Präventive Prävention

Warum ich es für bedenklich halte, wenn jemand „nur mein Bestes will“ und dabei „nur an die Kinder denkt“

Mein Kollege Janusz, der aus Polen stammt, seit vielen Jahren in Deutschland lebt und seit etwas weniger vielen Jahren assimiliert eingebürgert ist, sagte mir einmal, dass es in Polen folgendes Sprichwort gibt: „Mit den guten Absichten wird die Hölle gepflastert.“

Ich erinnerte mich an dieses Sprichwort, als ich ein Interview mit Ursula von der Leyen (ja, das ist unsere Bundesfamilienministerin, die auch schon mal Indien zu einem Hort der Kinderpornographie werden lässt) in der Rheinischen Post las. Dort antwortet sie nämlich, nachdem sie zunächst ihr Gesetz zur Sperrung missliebiger Inhalte Zugangserschwerungsgesetz mit dem wie immer originellen Das-Internet-ist-kein-rechtsfreier-Raum-Textbaustein begründete, auf die Frage „Sehen Sie weitere Felder, wo Kinder und Jugendliche im Netz besser geschützt werden müssen?“ mit folgendem:

Ja, bei den sozialen Netzwerken im Internet, die Jugendliche gerne nutzen. Ich möchte gemeinsam mit den Verantwortlichen solcher Kommunikationsforen, aber auch mit der Kompetenz der Jugendlichen einen Verhaltenskodex entwickeln. Es geht um achtsamen und wachen Umgang miteinander. Minderjährige müssen beispielsweise wissen, dass sich Erwachsene mit üblen Absichten in ihre Chats einschleichen können. Sie können soziale Kompetenzen im virtuellen Miteinander ebenso erwerben wie im realen Leben. Mobbing im Netz kann nicht toleriert werden. Respektvoller Umgang muss in Chats, blogs oder Foren so selbstverständlich sein, wie wir das auch im Schulalltag mit Streitschlichtern oder Vertrauenslehrern einfordern.

Bitte kurz sacken lassen!

Einmal davon abgesehen, dass Frau von der Leyen der Begriff Netiquette, der mindestens so alt ist, wie das WWW und für die es sogar ein RFC gibt, wohl total neu ist, passieren hier mehrere bedenkliche Sachen:

  1. Frau von der Leyen stellt das Netz als einen asozialen Ort dar, in dem keine Regeln und kein respektvoller Umgang herrschen.
  2. Frau von der Leyen tut so, als würden die üblen Sachen nur im Netz passieren.
  3. Frau von der Leyen stellt die Situation so dar, als hätte sie als Ministerin allein den Missstand erkannt und würde ihn bekämpfen.
  4. Dazu will sie mit den Verantwortlichen der Kommuniklationsforen und sozialen Netzwerke (das sind die, die es schon einmal abgelehnt haben, sich vor ihren Karren spannen zu lassen) einen „Verhaltenskodex“ entwickeln.
  5. Frau von der Leyen tut also wieder einmal so, als gäbe es keine Gesetze, die derartige Tatbestände nicht schon längst greifen.
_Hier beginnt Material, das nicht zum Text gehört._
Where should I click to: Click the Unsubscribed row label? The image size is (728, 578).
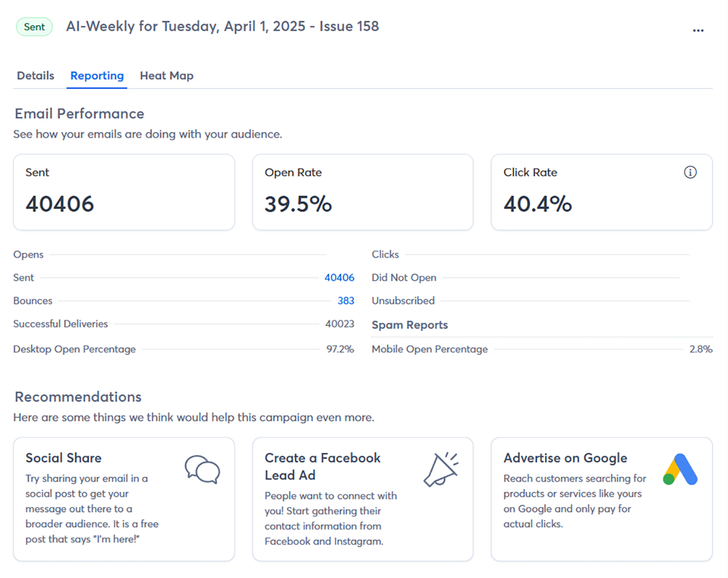(403, 301)
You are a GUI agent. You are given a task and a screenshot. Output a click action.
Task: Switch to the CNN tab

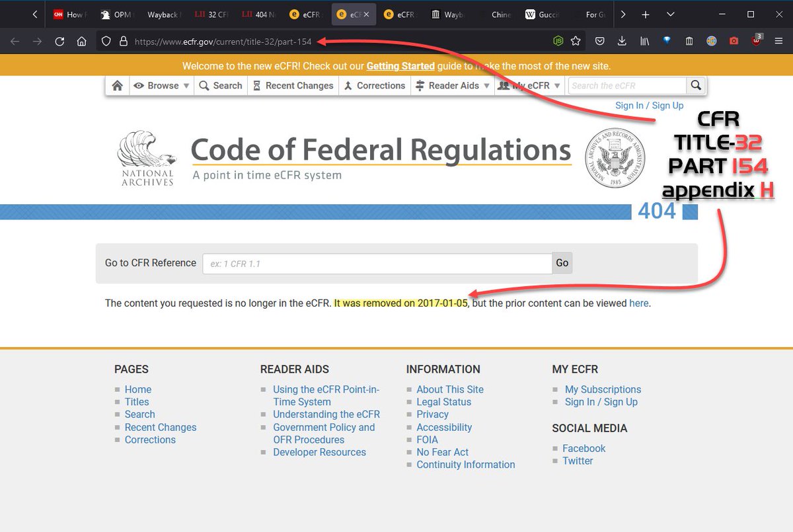coord(69,15)
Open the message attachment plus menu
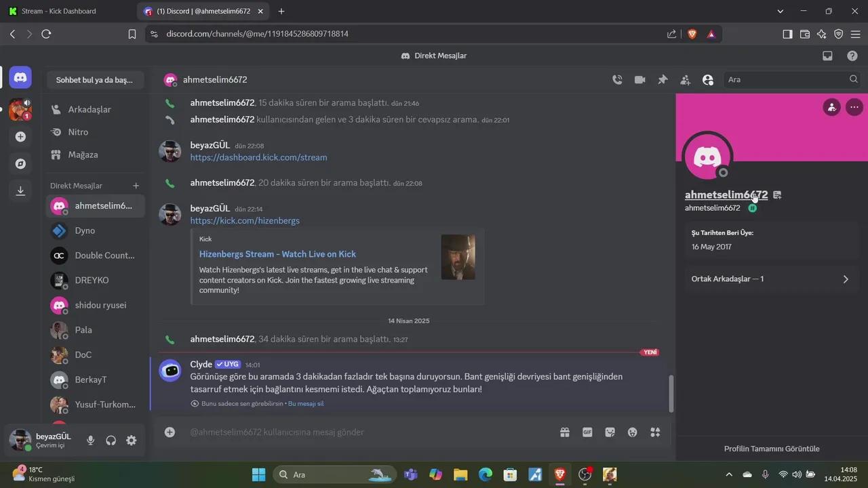 point(170,432)
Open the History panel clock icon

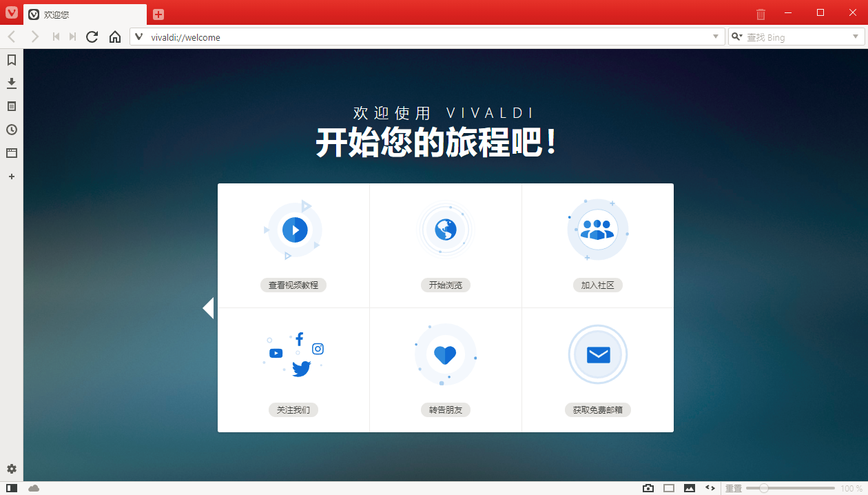(x=12, y=130)
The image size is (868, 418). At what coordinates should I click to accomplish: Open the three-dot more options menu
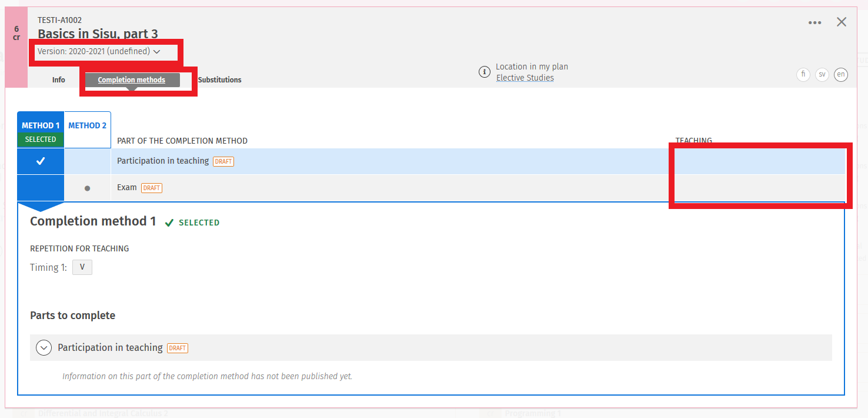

Respekt. Ich konstruiere ein Problem und biete auch gleich eine Lösung, die rein zufällig in meiner Schublade lag.

Demontage

Die gesamte Argumentation fußt auf der Annahme, dass das Netz ein rechtsfreier Raum sei. Wie allerdings schon an vielen Stellen deutlich angemerkt: „Verglichen mit dem Netz ist das Leben ein rechtsfreier Raum“.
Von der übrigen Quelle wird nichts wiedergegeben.